====== PROVIDED MATERIAL
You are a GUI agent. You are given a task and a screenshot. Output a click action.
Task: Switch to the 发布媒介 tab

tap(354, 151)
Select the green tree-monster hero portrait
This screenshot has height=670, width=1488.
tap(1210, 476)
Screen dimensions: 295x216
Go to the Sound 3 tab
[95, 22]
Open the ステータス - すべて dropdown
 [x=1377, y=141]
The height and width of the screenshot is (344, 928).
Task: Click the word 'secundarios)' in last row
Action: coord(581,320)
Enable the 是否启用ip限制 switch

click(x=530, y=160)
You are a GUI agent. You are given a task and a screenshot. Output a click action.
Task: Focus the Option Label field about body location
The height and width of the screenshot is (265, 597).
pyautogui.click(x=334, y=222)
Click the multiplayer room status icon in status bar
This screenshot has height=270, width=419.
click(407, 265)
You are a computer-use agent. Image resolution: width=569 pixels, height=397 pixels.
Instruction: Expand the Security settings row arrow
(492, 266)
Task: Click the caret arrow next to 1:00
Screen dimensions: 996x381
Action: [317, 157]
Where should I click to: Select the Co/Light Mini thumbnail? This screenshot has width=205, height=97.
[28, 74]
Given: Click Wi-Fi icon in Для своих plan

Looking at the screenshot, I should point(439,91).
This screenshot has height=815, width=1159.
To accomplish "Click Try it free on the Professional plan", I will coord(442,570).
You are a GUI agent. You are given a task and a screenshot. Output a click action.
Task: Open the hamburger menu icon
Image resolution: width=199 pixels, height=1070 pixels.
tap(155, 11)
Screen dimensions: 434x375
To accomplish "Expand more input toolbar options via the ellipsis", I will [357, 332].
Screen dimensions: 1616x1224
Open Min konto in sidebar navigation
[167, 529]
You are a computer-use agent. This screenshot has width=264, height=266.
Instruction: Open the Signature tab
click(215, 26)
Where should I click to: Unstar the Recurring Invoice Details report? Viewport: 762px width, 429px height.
============
TASK OBJECTIVE: Copy out the lines from the first one through the line containing "tap(1210, 476)", requests included. Raise each coordinate in the answers by 35 and leave every other number as it is.

EXERCISE RESPONSE:
You are a GUI agent. You are given a task and a screenshot. Output a click action.
Task: Switch to the 发布媒介 tab

tap(389, 186)
Select the green tree-monster hero portrait
This screenshot has height=670, width=1488.
tap(1245, 511)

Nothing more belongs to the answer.